Recently Matsuyama et al13 showed that serum TRAIL values correlated negatively with neutrophil counts in SLE patients, suggesting that there is sTRAIL induced apoptosis of neutrophils in SLE. Our data are largely in accord with Matsuyama’s data. Probably because of the small number of patients with neutropenia in our study (only six), the relation we found did not reach significance. The serum sTRAIL values in the patients with neutropenia, however, tended to be higher than in the patients without neutropenia (p = 0.057).

The correlation between sTRAIL level and complement C3 is unexpected and unexplained. We cannot exclude the possibility that correlations were not demonstrated owing to the relatively small number of patients with a very heterogeneous disease.

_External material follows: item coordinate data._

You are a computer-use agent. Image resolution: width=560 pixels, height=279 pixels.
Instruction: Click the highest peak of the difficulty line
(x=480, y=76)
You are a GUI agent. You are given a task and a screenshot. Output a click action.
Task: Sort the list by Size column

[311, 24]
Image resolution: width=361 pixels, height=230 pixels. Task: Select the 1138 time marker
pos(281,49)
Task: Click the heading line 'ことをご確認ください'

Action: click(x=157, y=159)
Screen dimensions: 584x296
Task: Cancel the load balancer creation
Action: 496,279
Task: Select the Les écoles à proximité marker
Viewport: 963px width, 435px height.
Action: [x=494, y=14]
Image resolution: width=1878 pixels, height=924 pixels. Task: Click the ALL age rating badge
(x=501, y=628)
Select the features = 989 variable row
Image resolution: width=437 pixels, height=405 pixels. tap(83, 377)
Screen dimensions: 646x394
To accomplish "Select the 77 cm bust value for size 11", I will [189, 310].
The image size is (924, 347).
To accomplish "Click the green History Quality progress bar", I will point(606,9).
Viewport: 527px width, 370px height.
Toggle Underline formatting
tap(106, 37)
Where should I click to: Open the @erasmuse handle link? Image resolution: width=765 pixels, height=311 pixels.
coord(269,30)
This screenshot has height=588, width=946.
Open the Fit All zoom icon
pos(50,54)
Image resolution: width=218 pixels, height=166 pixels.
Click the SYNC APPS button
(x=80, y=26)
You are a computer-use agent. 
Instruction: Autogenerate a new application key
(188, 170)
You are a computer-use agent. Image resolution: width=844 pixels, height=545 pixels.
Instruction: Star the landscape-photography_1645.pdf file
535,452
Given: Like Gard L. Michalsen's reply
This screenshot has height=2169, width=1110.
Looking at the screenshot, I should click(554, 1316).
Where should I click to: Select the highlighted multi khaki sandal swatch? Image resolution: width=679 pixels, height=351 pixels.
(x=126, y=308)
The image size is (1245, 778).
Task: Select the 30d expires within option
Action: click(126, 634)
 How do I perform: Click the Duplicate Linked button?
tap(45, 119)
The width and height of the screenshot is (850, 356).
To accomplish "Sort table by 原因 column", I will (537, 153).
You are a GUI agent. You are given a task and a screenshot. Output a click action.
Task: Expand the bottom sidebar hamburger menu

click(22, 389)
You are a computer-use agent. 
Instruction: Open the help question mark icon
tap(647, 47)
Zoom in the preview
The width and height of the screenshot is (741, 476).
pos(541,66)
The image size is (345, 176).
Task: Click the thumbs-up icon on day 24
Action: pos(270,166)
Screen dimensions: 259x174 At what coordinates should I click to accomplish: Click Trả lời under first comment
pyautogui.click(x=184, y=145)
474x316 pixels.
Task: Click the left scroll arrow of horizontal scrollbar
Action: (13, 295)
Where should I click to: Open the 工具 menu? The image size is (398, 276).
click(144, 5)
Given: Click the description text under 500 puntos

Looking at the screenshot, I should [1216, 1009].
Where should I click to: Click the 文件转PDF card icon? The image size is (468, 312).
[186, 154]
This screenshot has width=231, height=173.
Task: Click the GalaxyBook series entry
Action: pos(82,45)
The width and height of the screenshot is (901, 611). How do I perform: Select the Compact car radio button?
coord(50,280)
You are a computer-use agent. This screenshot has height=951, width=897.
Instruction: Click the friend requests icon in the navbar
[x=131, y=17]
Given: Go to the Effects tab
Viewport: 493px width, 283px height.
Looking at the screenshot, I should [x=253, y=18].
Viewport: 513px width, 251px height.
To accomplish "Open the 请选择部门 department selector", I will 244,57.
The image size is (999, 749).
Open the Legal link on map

Recently it was shown that TRAIL is important in the prevention of autoimmune diseases in experimental animal models.29–31 Blocking TRAIL with soluble TRAIL receptor exacerbated autoimmune encephalomyelitis29 and enhanced proliferation of autoreactive lymphocytes or synovial cells.30 Furthermore, TRAIL deficient C57BL/6 mice have an increased susceptibility to autoimmune diseases.31 Our results in SLE patients contrast with animal data but do not exclude an important function of sTRAIL in these patients. A prospective longitudinal study is needed to investigate serum sTRAIL values over time with respect to disease activity and immunosuppressive treatment. Investigation of TRAIL and TRAIL-R expression and function in tissues, and on monocytes and lymphocytes, in SLE patients is also eagerly awaited.

Conclusions

In this study we report that increased serum sTRAIL concentrations in SLE patients seems to be disease specific. Levels in patients with inactive disease are more often increased than in patients with active disease. These findings could indicate an important role for sTRAIL in the pathogenesis of SLE. However, the exact mechanism and significance of this remain to be elucidated in larger prospective studies.